**WHAT IS REQUIRED**
If a line in the entries below contains "Privacy", copy it.

**DATA TO PROCESS**
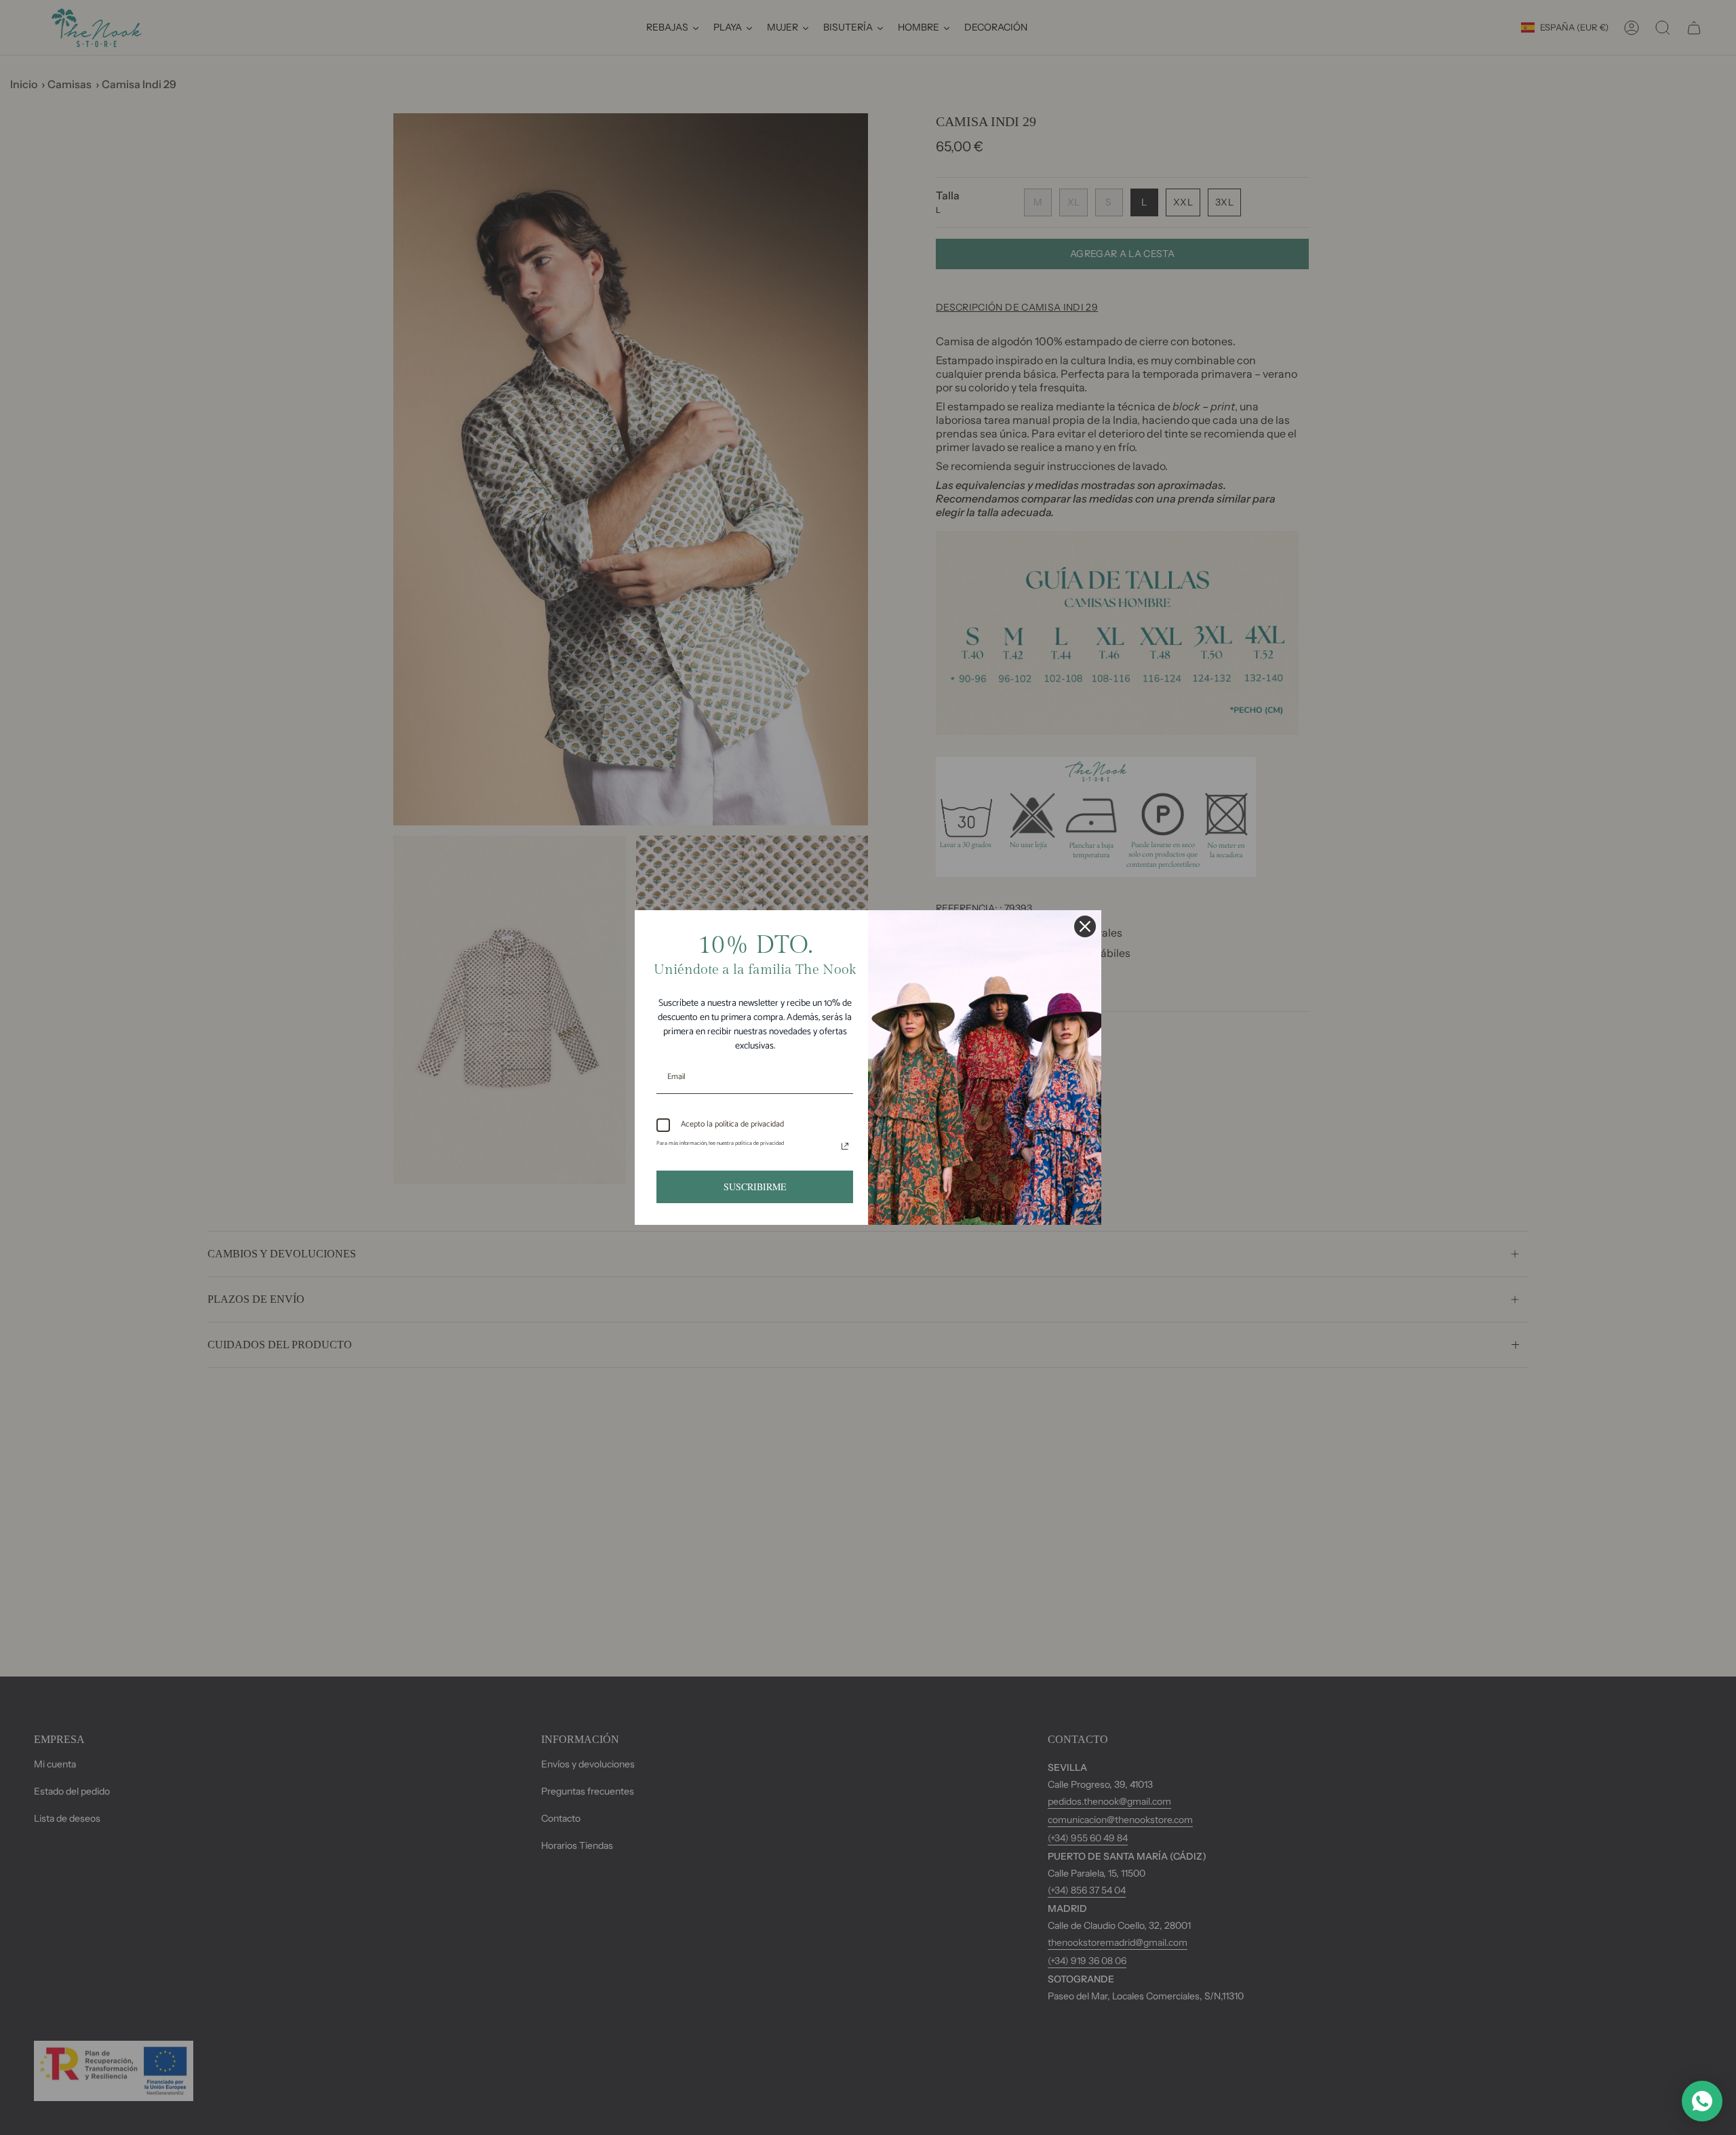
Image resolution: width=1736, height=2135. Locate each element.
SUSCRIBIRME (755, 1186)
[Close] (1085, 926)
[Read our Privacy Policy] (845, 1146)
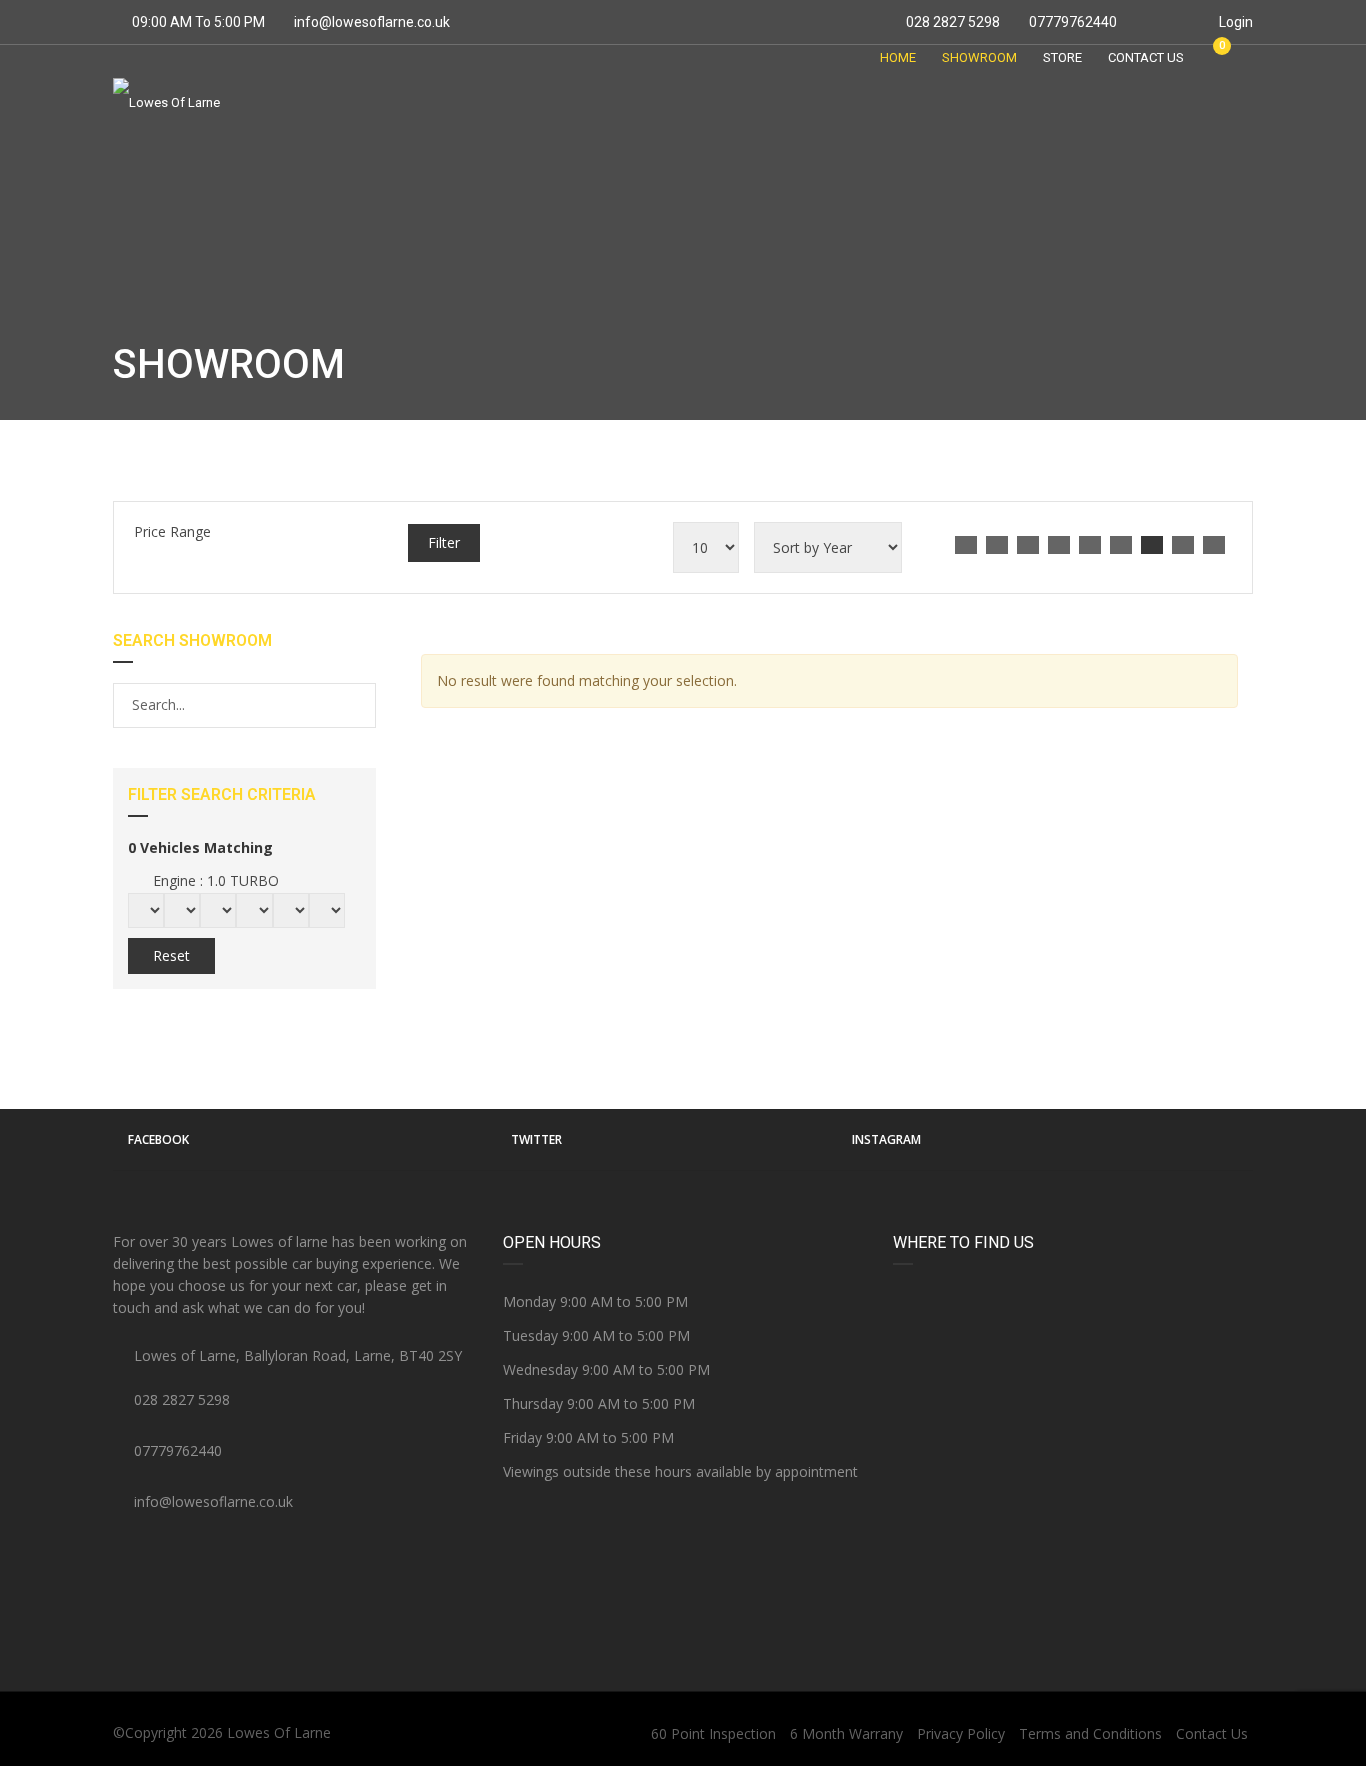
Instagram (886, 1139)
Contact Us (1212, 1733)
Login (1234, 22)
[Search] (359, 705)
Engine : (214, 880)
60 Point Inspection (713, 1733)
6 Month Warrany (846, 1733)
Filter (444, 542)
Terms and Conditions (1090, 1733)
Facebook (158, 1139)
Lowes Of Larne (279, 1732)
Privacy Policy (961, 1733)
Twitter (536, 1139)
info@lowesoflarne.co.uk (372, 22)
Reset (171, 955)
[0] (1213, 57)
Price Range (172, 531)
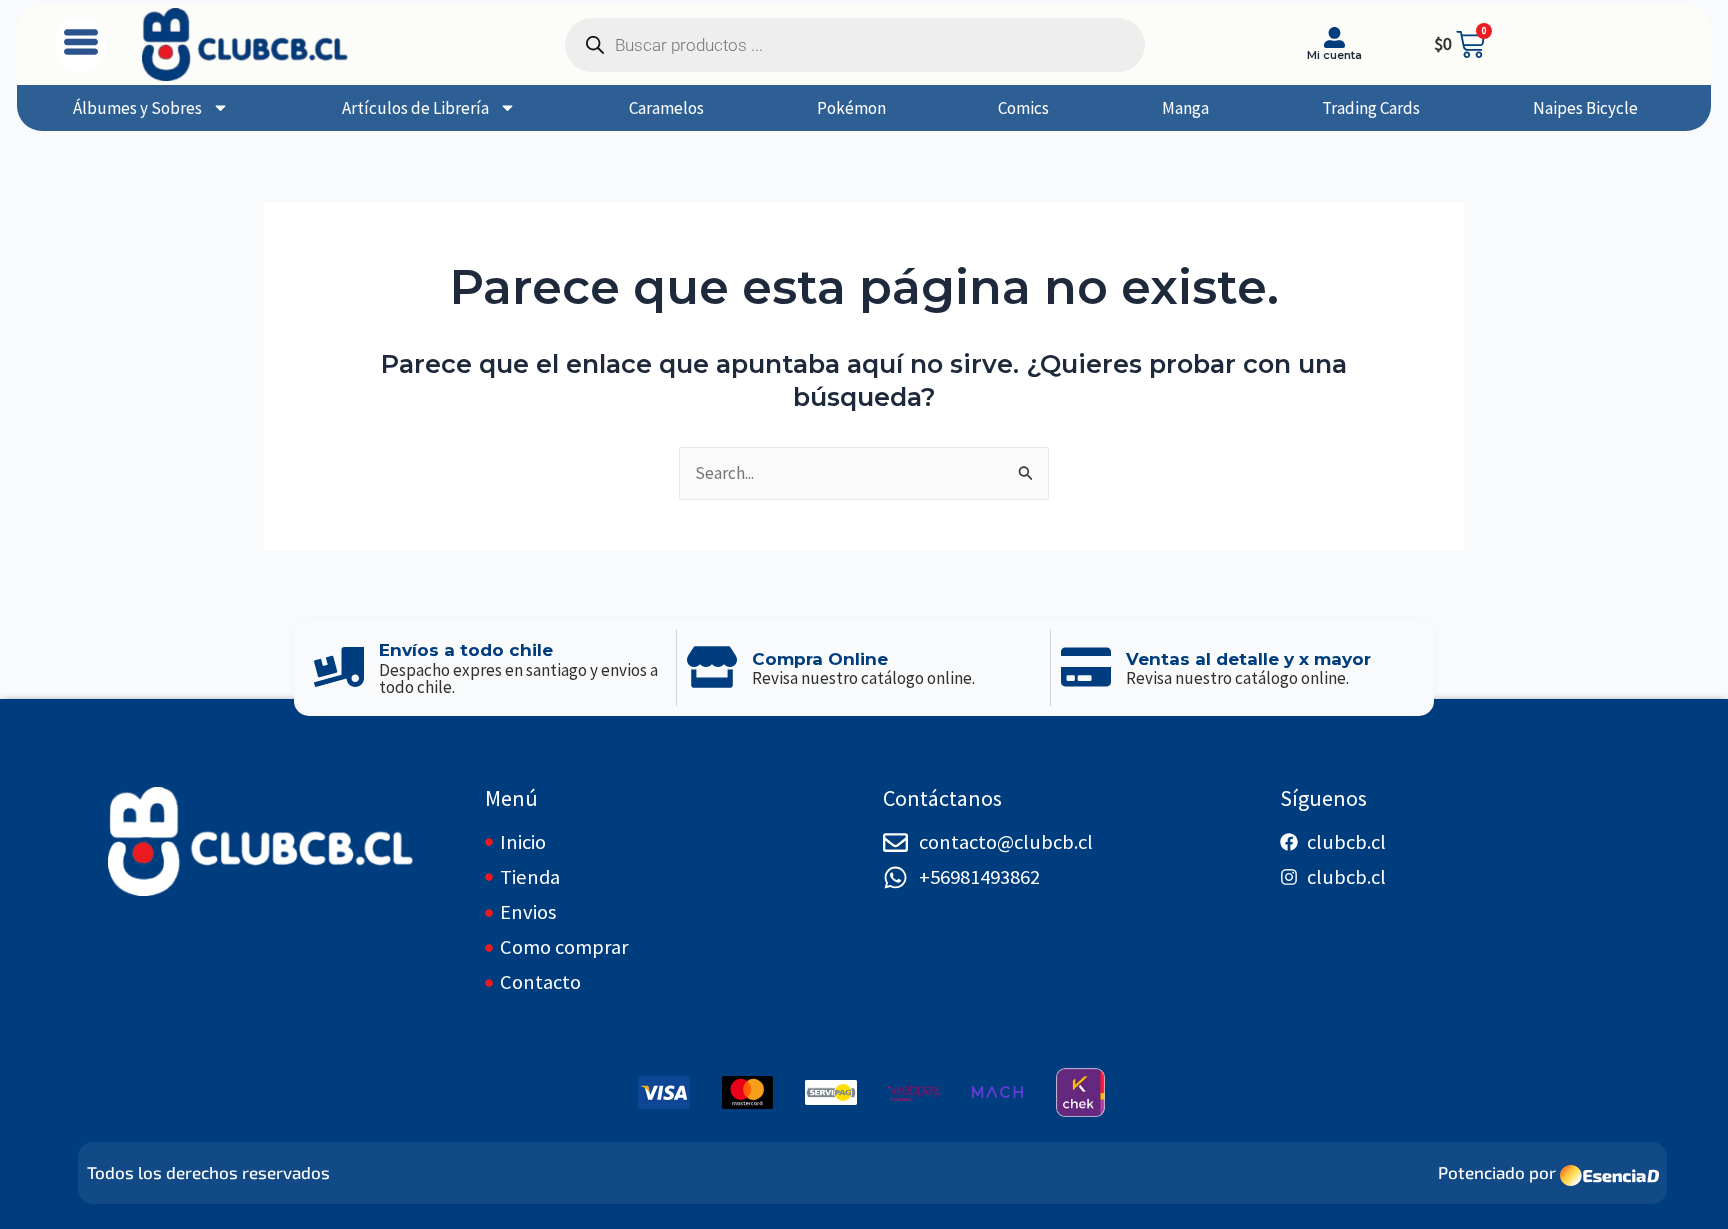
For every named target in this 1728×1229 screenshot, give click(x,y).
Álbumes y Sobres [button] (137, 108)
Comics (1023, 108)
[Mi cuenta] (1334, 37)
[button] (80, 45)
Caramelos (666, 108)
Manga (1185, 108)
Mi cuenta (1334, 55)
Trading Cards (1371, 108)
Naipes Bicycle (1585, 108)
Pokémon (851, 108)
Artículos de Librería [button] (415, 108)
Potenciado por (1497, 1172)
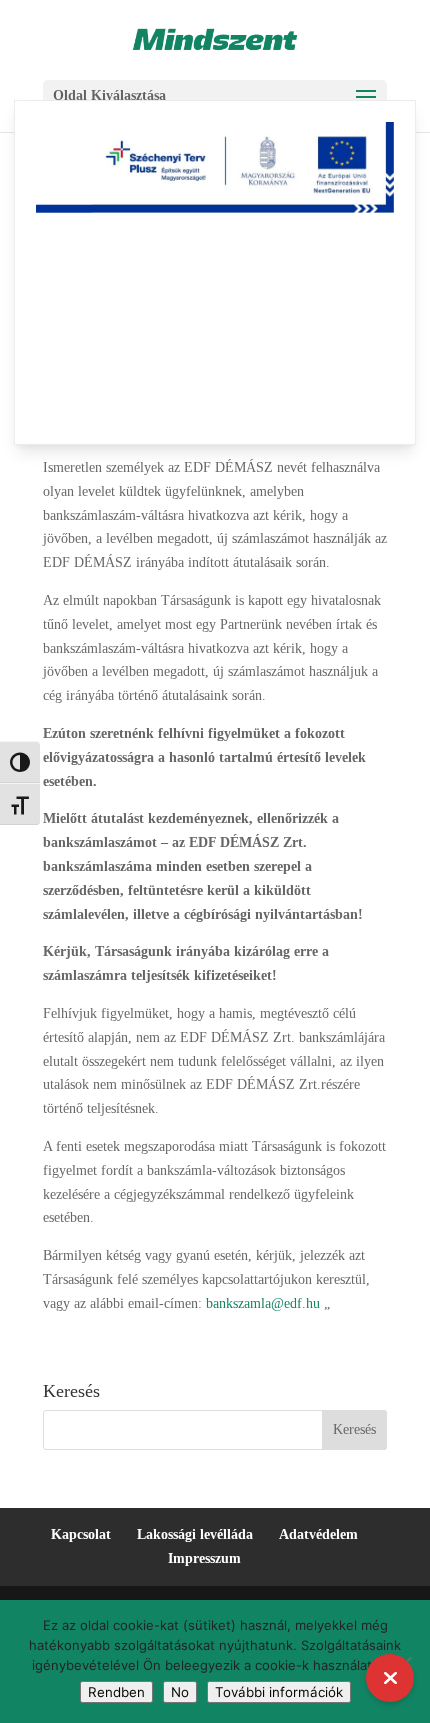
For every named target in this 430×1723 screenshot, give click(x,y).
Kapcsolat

**RESPONSE TO THIS EXERCISE**
[Read our Privacy Policy] (845, 1146)
Privacy Policy (961, 1733)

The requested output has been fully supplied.